■ What is required: Give back the records below exactly, omitting the pictures.

■ Stored data entries:
-- -- --

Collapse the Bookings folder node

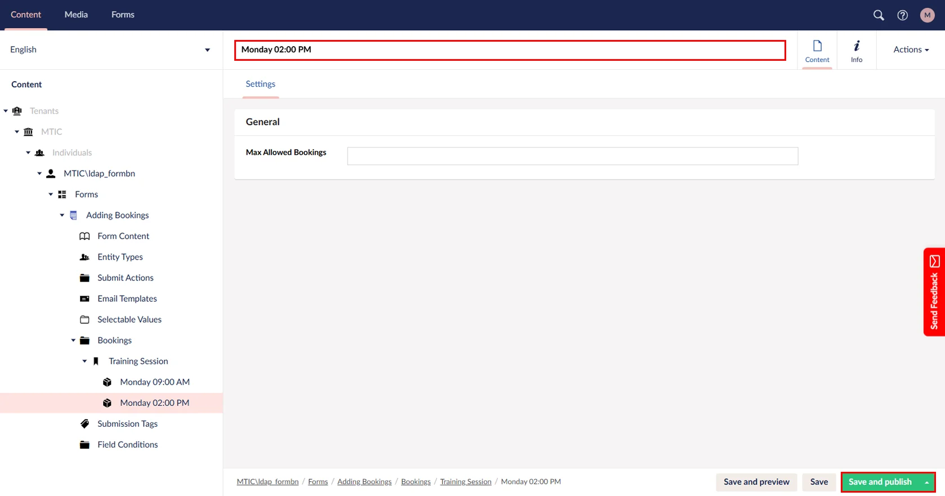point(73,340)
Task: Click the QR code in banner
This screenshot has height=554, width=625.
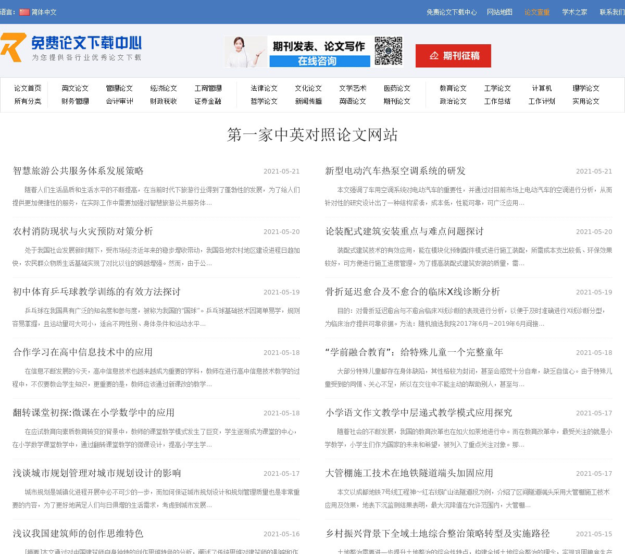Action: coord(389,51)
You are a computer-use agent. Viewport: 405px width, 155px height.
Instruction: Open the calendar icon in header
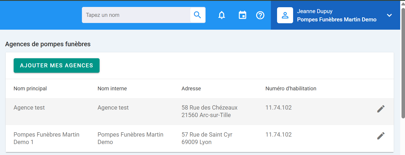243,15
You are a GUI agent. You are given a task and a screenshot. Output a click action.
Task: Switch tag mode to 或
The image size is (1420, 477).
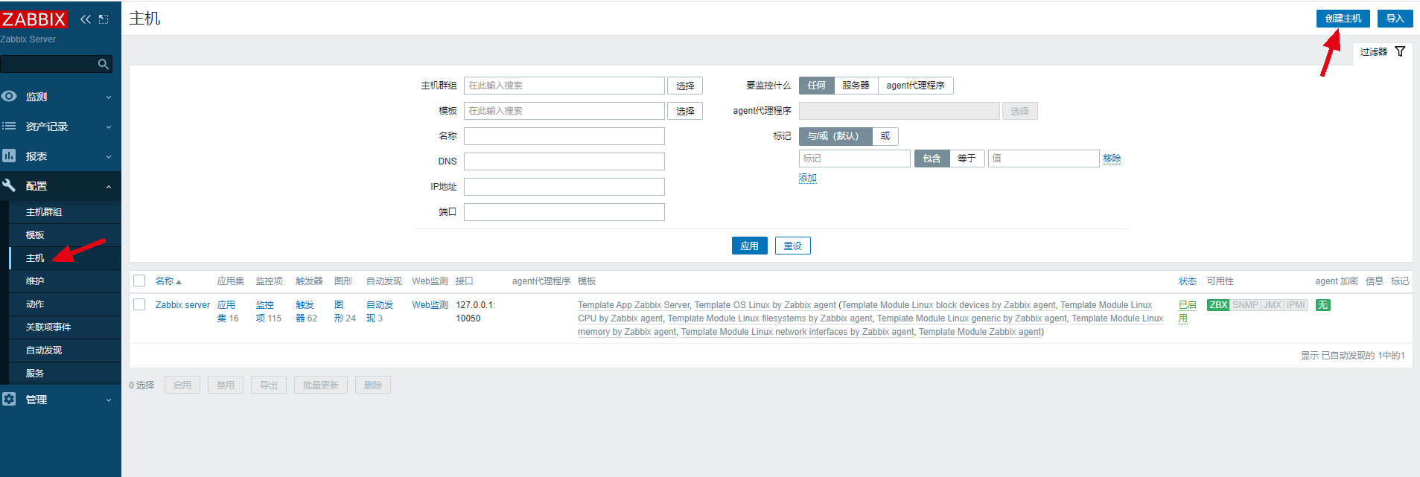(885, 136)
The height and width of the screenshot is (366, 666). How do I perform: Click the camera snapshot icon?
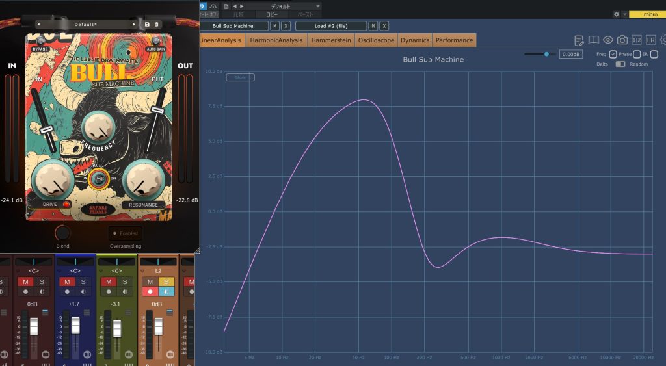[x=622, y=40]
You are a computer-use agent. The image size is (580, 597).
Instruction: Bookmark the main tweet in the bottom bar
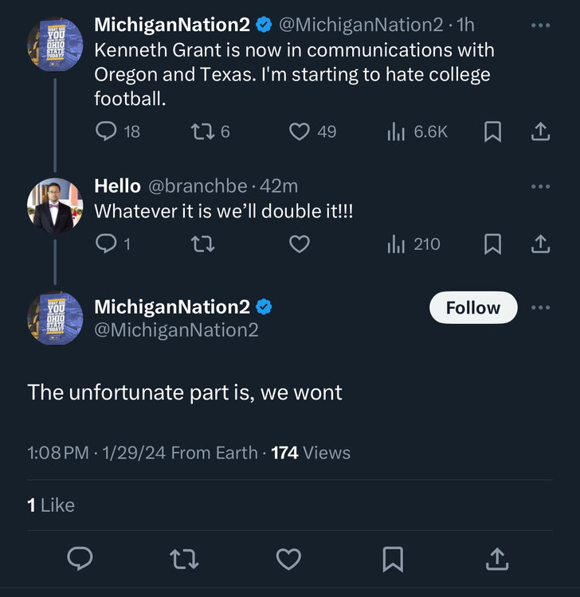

-- -- --

■ Exercise solution:
Collapse the Bookings folder node

point(73,340)
Task: Click the QR code in banner
This screenshot has height=554, width=625.
Action: coord(389,51)
You are a computer-use agent. Viewport: 405px width, 155px height.
Instruction: Open the calendar icon in header
243,15
You are a GUI agent. You are given a task and a screenshot. Output a click action.
Task: Switch tag mode to 或
The image size is (1420, 477).
(885, 136)
The height and width of the screenshot is (366, 666). How do I perform: Click the camera snapshot icon?
[x=622, y=40]
You are a computer-use agent. The image size is (580, 597).
Instruction: Bookmark the main tweet in the bottom bar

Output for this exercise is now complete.